WORK ITEM:
Answer these questions using the review of RaSP.
(a) The second network was trained on ΔΔG values for all mutants of how many proteins?
(b) By how much is RaSP said to be faster than Rosetta?
(c) Other than structures predicted by homology, which tool's predicted structures also gave good predictions?

GIVEN TEXT:
⁂

Reviewer #2 (Public Review):
Summary:
This work presents a new machine-learning method, RaSP, to predict changes in protein stability due to point mutations, measured by the change in folding free energy ΔΔG.
The model consists of two coupled neural networks, a 3D self-supervised convolutional neural network that produces a reduced-dimensionality representation of the structural environment of a given residue, and a downstream supervised fully-connected neural network that, using the former network's structural representation as input, predicts the ΔΔG of any given amino-acid mutation. The first network is trained on a large dataset of protein structures, and the second network is trained using a dataset of the ΔΔG values of all mutants of 35 proteins, predicted by the biophysics-based method Rosetta.
The paper shows that RaSP gives good approximations of Rosetta ΔΔG predictions while being several orders of magnitude faster. As compared to experimental data, judging by a comparison made for a few proteins, RaSP and Rosetta predictions perform similarly. In addition, it is shown that both RaSP and Rosetta are robust to variations of input structure, so good predictions are obtained using either structures predicted by homology or structures predicted using AlphaFold2.
Finally, the usefulness of a rapid approach such as RaSP is clearly demonstrated by applying it to calculate ΔΔG values for all mutations of a large dataset of human proteins, for which this method is shown to reproduce previous findings of the overall ΔΔG distribution and the relationship between ΔΔG and the pathological consequences of mutations. The RaSP tool and the dataset of mutations of human proteins are shared.
Strengths:
The single main strength of this work is that the model developed, RaSP, is much faster than Rosetta (5 to 6 dex), and still produces ΔΔG predictions of comparable accuracy (as compared with Rosetta, and with the experiment). The usefulness of such a rapid approach is convincingly demonstrated by its application to predicting the ΔΔG of all single-point mutations of a large dataset of human proteins, for which using this new method they reproduce previous findings on the relationship between stability and disease. Such a large-scale calculation would be prohibitive with Rosetta. Importantly, other researchers will be able to take advantage of the method because the code and data are shared, and a google colab site where RaSP can be easily run has been set up. An additional bonus is that the dataset of human proteins and their RaSP ΔΔG predictions, annotated as beneficial/pathological (according to the ClinVar database) and/or by their allele frequency (from the gnomAD database) are also made available, which may be very useful for further studies.

⁂

Stored data:

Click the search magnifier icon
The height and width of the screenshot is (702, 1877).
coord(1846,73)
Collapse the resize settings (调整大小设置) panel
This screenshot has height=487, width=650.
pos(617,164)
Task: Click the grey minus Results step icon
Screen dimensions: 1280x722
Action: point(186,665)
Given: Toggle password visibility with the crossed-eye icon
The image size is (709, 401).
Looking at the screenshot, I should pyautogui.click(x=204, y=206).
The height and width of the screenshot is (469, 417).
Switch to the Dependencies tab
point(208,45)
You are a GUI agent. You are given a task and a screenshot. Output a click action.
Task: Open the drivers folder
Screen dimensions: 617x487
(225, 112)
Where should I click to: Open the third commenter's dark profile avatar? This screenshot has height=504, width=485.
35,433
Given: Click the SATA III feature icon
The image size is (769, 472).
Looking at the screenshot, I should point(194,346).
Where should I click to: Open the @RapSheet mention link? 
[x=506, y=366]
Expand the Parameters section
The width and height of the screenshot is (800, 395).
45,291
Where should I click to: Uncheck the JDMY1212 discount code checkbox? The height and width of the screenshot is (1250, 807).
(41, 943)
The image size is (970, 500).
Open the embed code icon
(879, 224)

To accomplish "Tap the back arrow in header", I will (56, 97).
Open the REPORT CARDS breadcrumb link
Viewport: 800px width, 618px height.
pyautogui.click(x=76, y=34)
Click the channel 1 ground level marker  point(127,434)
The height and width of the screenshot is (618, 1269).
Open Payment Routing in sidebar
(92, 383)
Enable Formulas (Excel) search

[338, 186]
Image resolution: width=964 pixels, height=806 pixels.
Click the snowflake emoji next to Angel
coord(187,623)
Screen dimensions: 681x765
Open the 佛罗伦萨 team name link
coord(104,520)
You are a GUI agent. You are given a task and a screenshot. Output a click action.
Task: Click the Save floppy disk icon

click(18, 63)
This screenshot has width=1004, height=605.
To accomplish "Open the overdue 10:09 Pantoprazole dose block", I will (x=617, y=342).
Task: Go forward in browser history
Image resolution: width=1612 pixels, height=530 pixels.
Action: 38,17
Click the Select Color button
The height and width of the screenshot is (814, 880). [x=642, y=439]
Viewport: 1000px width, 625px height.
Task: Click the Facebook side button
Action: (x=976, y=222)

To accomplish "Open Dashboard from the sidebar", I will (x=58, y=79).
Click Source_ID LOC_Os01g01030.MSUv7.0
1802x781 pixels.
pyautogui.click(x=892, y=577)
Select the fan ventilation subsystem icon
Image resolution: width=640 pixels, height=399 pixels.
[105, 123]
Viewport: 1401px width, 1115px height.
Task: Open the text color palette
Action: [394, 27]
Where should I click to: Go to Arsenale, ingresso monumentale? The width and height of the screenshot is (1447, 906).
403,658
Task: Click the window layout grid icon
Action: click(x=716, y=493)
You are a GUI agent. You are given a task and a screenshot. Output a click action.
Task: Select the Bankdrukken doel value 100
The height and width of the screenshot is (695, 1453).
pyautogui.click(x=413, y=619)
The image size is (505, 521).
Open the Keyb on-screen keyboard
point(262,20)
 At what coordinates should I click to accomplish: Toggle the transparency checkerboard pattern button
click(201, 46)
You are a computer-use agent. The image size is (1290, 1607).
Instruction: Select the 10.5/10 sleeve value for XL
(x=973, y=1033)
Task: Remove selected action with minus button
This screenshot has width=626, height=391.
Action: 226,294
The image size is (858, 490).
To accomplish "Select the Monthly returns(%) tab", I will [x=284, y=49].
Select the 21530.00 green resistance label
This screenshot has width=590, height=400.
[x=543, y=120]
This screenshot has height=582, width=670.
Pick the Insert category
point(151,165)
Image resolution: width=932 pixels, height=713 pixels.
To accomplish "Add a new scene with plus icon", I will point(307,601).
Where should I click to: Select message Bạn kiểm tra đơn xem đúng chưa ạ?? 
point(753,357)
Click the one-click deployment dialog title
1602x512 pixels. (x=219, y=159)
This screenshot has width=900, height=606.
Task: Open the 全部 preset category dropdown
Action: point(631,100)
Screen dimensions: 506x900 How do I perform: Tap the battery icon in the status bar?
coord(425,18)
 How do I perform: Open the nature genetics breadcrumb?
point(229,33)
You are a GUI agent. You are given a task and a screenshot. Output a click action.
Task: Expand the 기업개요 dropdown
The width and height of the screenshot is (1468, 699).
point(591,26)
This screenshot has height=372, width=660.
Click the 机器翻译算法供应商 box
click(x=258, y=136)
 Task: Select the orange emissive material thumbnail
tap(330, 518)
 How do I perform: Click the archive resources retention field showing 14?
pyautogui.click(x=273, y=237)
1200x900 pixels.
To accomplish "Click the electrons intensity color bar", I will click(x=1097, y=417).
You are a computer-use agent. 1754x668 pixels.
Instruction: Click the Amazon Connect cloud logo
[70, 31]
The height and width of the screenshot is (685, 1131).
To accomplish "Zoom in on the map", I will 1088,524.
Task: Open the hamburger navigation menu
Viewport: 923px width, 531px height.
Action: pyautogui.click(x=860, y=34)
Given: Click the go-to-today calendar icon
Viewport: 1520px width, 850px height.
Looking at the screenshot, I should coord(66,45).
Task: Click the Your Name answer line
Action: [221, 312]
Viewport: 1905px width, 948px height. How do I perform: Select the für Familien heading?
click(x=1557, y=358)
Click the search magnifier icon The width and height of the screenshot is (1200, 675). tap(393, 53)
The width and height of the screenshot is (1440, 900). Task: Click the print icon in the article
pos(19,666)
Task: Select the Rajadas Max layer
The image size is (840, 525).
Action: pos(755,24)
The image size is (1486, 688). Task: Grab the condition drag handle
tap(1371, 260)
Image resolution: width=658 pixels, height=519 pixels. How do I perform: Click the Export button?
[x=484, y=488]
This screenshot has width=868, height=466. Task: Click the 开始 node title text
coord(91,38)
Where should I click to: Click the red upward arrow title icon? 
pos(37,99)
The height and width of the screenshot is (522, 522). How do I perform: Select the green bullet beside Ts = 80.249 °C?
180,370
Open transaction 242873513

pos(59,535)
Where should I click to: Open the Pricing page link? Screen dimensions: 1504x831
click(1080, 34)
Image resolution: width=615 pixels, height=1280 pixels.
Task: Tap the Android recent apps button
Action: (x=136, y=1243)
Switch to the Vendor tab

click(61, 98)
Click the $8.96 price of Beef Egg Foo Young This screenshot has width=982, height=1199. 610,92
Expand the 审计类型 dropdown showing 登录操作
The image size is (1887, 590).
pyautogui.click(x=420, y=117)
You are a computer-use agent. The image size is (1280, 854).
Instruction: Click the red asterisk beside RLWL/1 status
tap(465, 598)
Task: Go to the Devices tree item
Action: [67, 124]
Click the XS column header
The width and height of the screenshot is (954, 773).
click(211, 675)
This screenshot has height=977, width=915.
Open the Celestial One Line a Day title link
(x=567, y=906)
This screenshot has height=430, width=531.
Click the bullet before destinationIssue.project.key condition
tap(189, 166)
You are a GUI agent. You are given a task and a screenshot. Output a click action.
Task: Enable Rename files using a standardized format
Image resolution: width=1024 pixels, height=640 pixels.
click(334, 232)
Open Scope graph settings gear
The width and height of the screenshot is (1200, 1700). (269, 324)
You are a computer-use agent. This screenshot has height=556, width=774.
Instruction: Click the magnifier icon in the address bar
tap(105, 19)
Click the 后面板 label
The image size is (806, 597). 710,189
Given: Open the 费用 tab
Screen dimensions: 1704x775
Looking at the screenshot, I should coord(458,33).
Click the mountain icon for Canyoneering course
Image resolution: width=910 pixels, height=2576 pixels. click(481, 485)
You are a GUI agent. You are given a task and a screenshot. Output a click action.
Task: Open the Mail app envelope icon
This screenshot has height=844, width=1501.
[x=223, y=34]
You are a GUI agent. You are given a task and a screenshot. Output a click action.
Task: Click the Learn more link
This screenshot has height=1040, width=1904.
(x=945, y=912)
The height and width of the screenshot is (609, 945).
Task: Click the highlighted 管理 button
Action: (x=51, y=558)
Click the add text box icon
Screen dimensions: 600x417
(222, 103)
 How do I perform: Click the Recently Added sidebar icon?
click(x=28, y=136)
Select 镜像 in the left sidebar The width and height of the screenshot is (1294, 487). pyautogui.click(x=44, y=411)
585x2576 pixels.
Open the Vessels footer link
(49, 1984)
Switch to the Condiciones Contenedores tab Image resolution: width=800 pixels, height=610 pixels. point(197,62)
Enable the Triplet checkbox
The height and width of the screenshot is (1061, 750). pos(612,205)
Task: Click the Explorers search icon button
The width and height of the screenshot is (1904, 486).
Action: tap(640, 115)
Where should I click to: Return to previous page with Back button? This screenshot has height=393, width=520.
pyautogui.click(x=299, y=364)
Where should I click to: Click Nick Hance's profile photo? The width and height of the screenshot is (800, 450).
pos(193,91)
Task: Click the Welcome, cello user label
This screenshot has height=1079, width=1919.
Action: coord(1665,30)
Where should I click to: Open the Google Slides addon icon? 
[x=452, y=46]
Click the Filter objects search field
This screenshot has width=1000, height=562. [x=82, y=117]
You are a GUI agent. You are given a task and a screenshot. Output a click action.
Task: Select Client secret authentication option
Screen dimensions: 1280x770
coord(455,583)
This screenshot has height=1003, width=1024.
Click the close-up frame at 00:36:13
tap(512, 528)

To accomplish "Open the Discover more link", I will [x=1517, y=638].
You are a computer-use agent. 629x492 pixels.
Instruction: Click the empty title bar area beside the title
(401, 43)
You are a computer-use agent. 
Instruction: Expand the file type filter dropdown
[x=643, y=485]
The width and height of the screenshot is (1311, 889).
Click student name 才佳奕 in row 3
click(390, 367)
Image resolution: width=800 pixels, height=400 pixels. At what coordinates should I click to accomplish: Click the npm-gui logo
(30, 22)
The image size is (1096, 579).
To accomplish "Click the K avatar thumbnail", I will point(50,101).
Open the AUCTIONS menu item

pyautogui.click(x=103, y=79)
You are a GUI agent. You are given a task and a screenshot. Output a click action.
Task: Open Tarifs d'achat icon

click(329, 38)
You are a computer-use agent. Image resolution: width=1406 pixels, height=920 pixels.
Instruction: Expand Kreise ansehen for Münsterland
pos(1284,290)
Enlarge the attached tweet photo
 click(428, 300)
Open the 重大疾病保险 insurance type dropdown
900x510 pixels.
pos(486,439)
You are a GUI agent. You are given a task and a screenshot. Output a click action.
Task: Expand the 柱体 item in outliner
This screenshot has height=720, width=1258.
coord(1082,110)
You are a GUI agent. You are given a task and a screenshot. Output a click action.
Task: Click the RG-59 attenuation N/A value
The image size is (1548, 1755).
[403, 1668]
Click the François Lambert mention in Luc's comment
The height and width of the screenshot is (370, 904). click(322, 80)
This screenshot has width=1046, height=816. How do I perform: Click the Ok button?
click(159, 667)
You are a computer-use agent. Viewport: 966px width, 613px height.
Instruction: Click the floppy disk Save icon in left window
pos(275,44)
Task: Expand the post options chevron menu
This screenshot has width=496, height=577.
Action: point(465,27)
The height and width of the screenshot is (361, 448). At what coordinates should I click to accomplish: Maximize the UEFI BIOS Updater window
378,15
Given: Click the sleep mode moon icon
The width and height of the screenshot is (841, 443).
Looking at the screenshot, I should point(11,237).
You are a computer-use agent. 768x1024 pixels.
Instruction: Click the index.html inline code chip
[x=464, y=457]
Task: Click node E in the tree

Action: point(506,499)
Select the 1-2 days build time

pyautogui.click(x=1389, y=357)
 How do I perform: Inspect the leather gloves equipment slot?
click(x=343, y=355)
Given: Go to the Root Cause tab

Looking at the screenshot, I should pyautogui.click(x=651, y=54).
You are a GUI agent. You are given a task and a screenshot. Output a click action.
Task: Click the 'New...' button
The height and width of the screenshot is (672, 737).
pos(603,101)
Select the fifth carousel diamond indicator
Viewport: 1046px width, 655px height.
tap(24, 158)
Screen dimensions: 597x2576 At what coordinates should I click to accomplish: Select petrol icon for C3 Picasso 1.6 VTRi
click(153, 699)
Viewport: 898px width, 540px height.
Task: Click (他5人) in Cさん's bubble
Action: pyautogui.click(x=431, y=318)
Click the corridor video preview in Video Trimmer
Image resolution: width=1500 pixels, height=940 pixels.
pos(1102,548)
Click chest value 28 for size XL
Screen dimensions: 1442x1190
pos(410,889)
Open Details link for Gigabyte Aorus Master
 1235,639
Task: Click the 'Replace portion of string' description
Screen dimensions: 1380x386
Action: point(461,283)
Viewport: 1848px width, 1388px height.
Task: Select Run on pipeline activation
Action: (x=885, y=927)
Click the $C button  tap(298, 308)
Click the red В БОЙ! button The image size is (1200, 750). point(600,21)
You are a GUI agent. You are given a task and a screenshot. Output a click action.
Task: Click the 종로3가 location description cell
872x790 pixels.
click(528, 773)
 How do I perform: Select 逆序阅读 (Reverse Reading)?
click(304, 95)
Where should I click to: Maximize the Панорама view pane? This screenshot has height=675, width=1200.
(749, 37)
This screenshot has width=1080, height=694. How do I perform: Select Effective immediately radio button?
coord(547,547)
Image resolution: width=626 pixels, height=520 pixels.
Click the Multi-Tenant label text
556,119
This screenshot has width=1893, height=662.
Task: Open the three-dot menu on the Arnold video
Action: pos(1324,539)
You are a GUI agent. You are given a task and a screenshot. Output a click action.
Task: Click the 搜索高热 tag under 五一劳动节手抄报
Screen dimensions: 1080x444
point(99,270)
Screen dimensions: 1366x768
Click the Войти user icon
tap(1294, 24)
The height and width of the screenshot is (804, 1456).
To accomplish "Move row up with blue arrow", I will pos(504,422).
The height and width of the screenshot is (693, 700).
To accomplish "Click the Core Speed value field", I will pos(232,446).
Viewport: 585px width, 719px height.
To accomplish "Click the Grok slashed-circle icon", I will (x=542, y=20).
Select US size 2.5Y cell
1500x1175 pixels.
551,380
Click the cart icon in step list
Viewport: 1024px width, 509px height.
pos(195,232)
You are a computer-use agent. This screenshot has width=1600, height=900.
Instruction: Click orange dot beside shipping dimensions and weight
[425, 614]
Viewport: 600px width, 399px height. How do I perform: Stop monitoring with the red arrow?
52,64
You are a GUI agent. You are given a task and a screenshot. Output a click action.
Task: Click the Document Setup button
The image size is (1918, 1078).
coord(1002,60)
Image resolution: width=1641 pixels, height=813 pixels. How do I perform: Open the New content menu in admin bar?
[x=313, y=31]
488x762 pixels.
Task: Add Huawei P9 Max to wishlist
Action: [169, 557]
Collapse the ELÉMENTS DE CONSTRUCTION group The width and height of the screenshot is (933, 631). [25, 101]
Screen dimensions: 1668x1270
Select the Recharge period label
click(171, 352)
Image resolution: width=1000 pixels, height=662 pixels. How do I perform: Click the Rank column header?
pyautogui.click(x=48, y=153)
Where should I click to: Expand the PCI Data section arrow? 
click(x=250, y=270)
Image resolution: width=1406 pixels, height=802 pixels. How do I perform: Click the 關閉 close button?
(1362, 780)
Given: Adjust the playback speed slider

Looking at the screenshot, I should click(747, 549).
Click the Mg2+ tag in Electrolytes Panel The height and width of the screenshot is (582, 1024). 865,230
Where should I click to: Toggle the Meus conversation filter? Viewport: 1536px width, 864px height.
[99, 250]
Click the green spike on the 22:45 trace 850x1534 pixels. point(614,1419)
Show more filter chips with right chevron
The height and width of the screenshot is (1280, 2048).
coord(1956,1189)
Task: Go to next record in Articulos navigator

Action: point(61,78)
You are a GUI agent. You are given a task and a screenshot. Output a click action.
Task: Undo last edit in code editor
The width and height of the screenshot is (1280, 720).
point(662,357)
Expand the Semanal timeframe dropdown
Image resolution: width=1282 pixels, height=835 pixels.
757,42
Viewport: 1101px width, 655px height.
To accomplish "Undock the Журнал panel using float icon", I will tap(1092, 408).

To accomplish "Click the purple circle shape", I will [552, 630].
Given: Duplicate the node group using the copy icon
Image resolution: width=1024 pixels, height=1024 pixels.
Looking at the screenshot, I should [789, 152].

⁂

SOLUTION BELOW:
(a) 35 proteins
(b) 5 to 6 dex
(c) AlphaFold2